File changes & checkpoints

Overlord records what changed in the repository and ties those records to tickets. Checkpoints capture a point-in-time snapshot of the workspace so review and provenance stay grounded in real version control.

File changes in plain terms

When an agent edits files, humans need more than a wall of terminal output. Overlord stores file-level change records: short titles, summaries, why the change was made, and optional diff hints so reviewers can see what moved and connect it back to the ticket.

Those records are the durable story of the patch, separate from chat narrative.

Checkpoints

A checkpoint is a snapshot of the working tree after meaningful edits—think “save game” for the repo state the agent is using. Checkpoints give Overlord a stable anchor: what tree was live when rationales were recorded, and what reviewers should diff against.

Agents are expected to checkpoint at natural boundaries (for example after a batch of edits and before delivery), not after every keystroke.

How Jujutsu (jj) fits in

Overlord uses Jujutsu (jj), a modern version-control tool, as an internal snapshot engine when it is available on the machine running the session.

In simple terms:

  • Git stays the format teams already use for branches and collaboration.
  • jj (when you enable it) lets Overlord take lightweight snapshots in your real working directory so checkpoints and file-change metadata stay tied to the tree agents edited.
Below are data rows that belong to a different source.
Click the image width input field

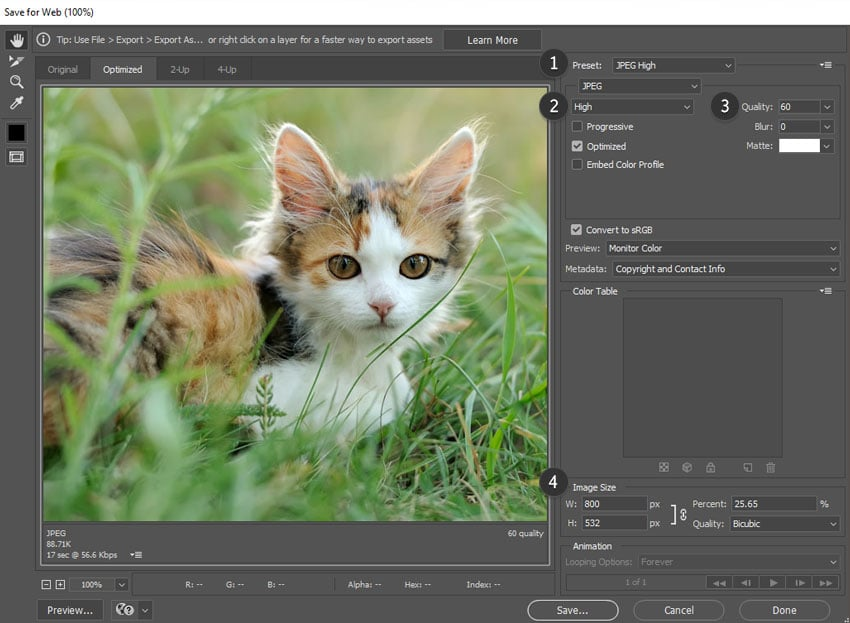tap(614, 504)
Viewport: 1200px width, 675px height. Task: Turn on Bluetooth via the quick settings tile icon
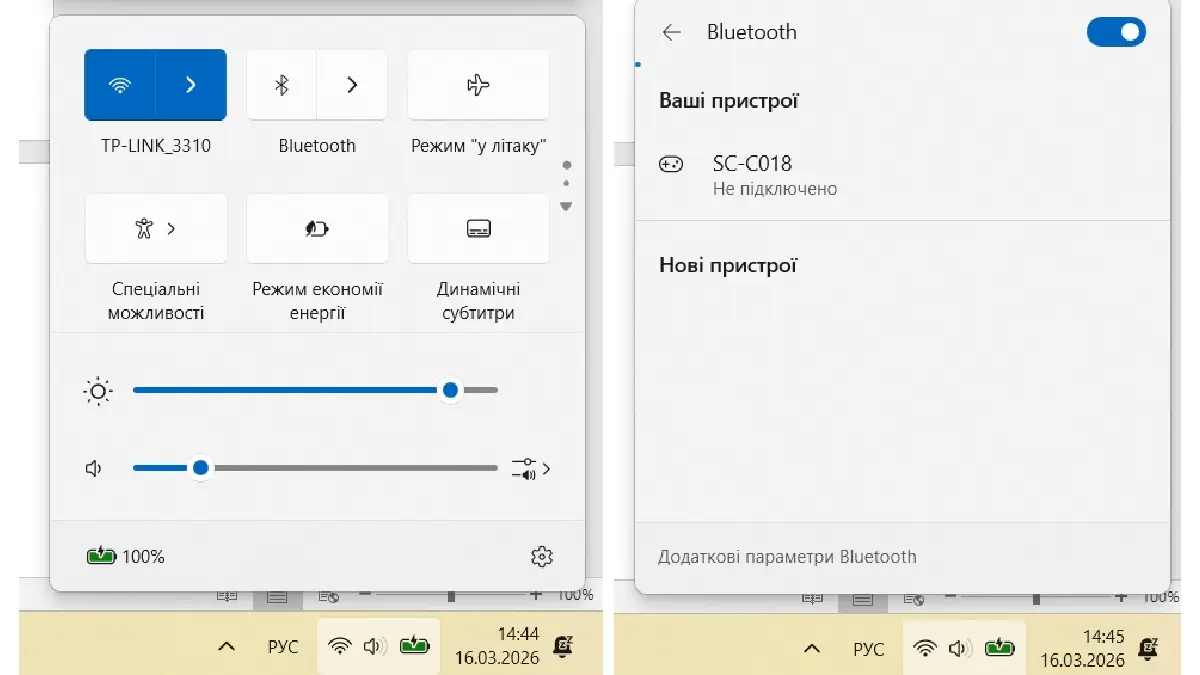(x=282, y=85)
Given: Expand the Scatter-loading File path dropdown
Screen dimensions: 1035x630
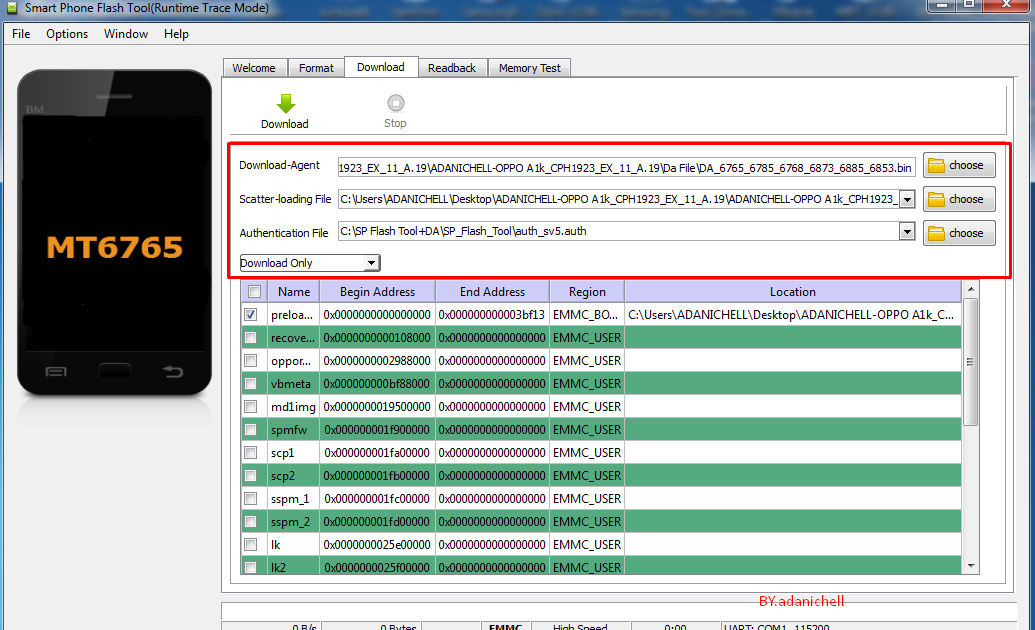Looking at the screenshot, I should pyautogui.click(x=906, y=198).
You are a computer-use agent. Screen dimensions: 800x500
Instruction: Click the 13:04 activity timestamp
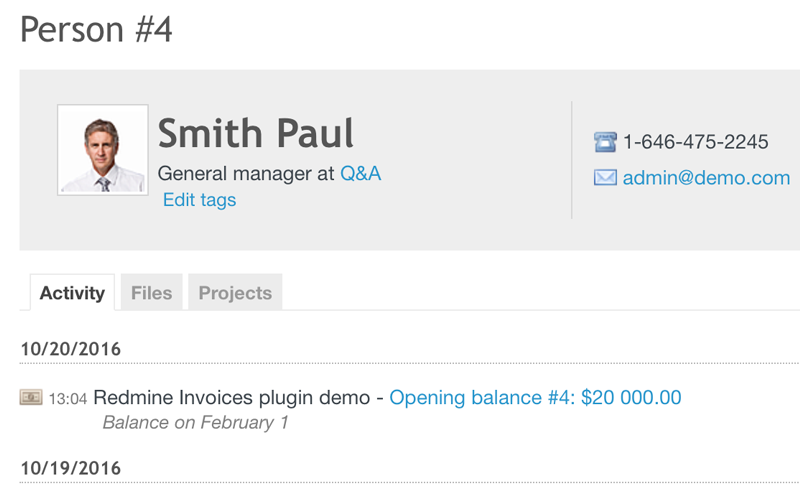(67, 399)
For ordinary Git repos, Overlord can still read status and diffs directly from the linked working directory.

For plain folders, version control is off by default — Overlord does not initialize or copy the repo with jj until you opt in. In the Desktop app, project settings include Initialize in this folder after you install jj on your machine. That stores the opt-in on your user/project settings and runs jj in the working directory you picked. Current Changes then reads that same folder for status and diffs.

When jj is installed and healthy, delivery creates a local checkpoint before the API request and stores the JJ ids with the file-change records. If jj is missing, version control is off, or the health check fails, Overlord falls back to a Git worktree backend where appropriate. Change records and delivery still work; jj-specific provenance fields may be empty in those cases.

Why this matters for review

Checkpoints plus file-change records mean the product can:

  • show what changed with human-readable rationales
  • link changes back to the ticket (and objectives) that produced them
  • open diffs from the review UI with the right context

You get version control discipline without asking every user to operate jj by hand.

For agents: rationales and snapshots

Agents submit structured change rationales on update, deliver, or dedicated record calls, and may attach optional snapshot metadata so rows line up with the checkpoint that was taken. See Context & artifacts for the exact payload shape and CLI examples.